Operations: Key Strengths of Women Leaders

women

Being a good leader begins with knowing yourself from the inside out — and knowing yourself begins with recognizing your strengths. Women with the drive to be leaders need to acknowledge and utilize their inherent, yet subtle advantages.

According to a new Pew Research Center survey on women and leadership, “Most Americans find women indistinguishable from men on key leadership traits such as intelligence and capacity for innovation, with many saying they’re stronger than men in terms of being compassionate and organized leaders.” While women still unfortunately face some hurdles in their desire to move into leadership positions, times are definitely changing — and common stereotypes are now shifting to a more favorable view of women in leadership positions. Women are now generally thought to be better at compromising, perceived as being more honest and ethical, and more likely to be an inspiring mentor for younger staff and associates.

Women are also excellent at networking and building new relationships. Successfully marketing yourself as an industry leader takes confidence in your own competence, the moxy to acknowledge and learn from anyone who can teach you, and an instinct for team building. Building a tight and collaborative network fosters an important exchange of ideas between peers, seasoned veterans, and those just setting out along their career path.

Another key strength of women in leadership positions is their ability to stay positive and come up with creative solutions in the face of adversity. Survival skills honed by the challenges of caring and providing for our families over the millennia have developed into incredibly flexible problem-solving capabilities. Women in leadership positions are proactively thinking about solutions instead of dwelling on problems and the past.

One of the most undervalued qualities in industry leaders who happen to be female is their thirst for knowledge and a healthy dose of skepticism. Constantly seeking knowledge is the most important investment a budding leader can make. Women in leadership positions know how crucial it is to ask the right kinds of questions — and they won’t be easily fooled or taken advantage of. True authenticity and practicality are key to women as leaders, whether of the household or in the boardroom.
- - -
Exercise description |
Repeat the passage from the article on women leaders, from "Operations: Key Strengths" to "yet subtle advantages.".

(Records from a collection)
- - -
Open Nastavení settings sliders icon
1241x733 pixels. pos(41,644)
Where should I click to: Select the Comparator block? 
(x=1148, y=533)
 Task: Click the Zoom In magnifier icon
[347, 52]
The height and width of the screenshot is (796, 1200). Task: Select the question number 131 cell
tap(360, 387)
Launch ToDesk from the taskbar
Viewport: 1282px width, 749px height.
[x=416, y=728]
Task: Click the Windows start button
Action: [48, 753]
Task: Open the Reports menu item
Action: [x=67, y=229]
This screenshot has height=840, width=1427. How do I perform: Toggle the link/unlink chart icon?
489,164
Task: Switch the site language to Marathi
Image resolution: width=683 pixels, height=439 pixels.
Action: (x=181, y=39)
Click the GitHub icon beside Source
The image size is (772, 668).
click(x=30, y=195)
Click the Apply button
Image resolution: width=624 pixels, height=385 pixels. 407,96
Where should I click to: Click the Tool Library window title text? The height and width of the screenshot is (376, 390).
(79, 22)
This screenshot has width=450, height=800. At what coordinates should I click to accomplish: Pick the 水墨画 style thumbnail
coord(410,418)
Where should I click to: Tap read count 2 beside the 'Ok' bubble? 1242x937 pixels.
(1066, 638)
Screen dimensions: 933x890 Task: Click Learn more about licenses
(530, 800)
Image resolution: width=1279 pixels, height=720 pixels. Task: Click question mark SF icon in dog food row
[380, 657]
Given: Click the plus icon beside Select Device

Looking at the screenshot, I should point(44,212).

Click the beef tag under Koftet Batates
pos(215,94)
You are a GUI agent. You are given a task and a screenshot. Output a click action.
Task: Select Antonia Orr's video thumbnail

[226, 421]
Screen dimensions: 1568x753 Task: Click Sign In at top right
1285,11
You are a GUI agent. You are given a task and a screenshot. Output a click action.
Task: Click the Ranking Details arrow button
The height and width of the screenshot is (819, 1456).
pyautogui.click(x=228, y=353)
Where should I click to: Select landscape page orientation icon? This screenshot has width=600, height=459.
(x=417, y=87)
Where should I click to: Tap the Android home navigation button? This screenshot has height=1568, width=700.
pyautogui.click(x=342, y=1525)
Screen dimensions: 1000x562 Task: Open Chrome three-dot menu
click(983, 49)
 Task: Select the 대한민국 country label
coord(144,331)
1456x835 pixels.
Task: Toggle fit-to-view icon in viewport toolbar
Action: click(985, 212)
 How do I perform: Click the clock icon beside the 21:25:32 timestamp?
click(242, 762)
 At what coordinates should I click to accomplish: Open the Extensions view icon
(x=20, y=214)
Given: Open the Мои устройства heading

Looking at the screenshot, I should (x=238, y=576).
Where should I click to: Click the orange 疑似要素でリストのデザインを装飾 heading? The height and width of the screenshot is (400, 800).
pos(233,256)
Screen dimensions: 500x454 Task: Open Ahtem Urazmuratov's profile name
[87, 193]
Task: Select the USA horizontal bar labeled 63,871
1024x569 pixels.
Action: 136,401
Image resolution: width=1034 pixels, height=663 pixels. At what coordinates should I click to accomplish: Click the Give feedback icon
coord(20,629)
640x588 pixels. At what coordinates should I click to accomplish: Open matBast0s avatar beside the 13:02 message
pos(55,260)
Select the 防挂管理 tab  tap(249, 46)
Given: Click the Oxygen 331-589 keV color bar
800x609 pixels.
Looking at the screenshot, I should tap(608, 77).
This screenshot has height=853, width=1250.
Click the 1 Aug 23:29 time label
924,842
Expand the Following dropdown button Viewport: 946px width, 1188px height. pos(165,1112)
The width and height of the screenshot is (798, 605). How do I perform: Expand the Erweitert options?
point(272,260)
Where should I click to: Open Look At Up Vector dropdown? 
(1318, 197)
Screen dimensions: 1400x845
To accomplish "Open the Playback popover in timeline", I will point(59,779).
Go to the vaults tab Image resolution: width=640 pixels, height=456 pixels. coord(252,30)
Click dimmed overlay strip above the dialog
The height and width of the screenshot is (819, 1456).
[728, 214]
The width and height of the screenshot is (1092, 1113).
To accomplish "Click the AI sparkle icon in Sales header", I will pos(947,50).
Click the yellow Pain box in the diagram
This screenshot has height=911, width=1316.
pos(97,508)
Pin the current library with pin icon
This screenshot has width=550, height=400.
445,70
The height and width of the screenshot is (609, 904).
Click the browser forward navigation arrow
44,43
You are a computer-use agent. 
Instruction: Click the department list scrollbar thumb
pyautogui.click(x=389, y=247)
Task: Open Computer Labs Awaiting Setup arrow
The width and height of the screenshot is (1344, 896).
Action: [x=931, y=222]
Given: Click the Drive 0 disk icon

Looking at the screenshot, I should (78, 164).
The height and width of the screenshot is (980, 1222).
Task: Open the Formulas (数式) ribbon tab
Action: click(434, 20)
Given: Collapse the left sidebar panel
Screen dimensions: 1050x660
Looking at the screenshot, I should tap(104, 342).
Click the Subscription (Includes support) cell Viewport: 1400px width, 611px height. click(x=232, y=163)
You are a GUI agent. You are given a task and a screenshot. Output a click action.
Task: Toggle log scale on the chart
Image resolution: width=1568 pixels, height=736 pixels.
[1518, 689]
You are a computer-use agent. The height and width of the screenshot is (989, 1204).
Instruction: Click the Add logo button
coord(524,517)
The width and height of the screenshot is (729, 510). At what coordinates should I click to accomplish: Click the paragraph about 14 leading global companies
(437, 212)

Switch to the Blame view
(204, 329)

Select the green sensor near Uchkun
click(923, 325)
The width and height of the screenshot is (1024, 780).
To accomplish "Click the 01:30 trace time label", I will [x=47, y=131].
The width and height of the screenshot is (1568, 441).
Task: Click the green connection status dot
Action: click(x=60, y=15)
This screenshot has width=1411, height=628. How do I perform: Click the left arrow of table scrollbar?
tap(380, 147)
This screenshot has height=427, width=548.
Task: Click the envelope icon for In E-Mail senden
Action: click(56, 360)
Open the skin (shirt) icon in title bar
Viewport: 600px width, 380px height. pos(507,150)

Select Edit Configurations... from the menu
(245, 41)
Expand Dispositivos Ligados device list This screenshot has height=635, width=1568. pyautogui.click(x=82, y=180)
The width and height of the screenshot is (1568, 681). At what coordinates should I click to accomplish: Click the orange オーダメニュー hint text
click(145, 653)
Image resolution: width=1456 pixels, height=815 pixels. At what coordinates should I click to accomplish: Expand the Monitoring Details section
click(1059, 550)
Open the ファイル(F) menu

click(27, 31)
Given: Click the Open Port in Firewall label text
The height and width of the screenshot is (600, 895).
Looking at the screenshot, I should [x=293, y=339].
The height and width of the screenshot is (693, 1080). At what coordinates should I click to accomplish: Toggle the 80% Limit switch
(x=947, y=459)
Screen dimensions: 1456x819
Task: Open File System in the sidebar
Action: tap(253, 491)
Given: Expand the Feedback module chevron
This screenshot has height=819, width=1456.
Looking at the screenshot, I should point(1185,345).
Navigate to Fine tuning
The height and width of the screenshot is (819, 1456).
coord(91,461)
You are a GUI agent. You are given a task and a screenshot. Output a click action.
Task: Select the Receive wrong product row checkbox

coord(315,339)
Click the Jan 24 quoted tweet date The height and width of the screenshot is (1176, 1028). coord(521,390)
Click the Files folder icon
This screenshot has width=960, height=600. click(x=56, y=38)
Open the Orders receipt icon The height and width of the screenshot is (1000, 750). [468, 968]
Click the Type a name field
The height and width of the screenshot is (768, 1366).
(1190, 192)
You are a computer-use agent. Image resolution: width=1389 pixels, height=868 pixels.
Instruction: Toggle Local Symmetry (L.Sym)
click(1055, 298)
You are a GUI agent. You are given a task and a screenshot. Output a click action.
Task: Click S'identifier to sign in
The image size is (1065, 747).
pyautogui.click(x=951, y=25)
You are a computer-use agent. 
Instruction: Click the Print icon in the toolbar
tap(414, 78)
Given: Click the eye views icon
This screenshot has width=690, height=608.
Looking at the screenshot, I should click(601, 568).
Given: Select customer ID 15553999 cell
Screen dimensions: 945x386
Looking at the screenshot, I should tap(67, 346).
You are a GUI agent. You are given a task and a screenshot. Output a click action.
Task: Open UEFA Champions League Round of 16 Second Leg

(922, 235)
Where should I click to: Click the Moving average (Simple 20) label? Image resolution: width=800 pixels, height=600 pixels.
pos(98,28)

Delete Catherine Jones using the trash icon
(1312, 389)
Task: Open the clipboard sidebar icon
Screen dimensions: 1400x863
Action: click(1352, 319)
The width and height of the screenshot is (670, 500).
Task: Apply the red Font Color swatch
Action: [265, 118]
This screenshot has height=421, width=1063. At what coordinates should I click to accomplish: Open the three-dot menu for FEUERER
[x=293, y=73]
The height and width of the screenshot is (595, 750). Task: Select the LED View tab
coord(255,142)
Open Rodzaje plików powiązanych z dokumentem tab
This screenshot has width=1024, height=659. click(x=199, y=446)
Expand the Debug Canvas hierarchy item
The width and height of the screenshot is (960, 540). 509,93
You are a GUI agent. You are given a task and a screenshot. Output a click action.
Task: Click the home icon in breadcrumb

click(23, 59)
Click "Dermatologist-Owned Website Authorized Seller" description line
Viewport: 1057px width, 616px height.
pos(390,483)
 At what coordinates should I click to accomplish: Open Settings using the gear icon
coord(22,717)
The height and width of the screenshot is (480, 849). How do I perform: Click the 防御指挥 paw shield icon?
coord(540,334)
- - -
Response to the exercise |
Operations: Key Strengths of Women Leaders

women

Being a good leader begins with knowing yourself from the inside out — and knowing yourself begins with recognizing your strengths. Women with the drive to be leaders need to acknowledge and utilize their inherent, yet subtle advantages.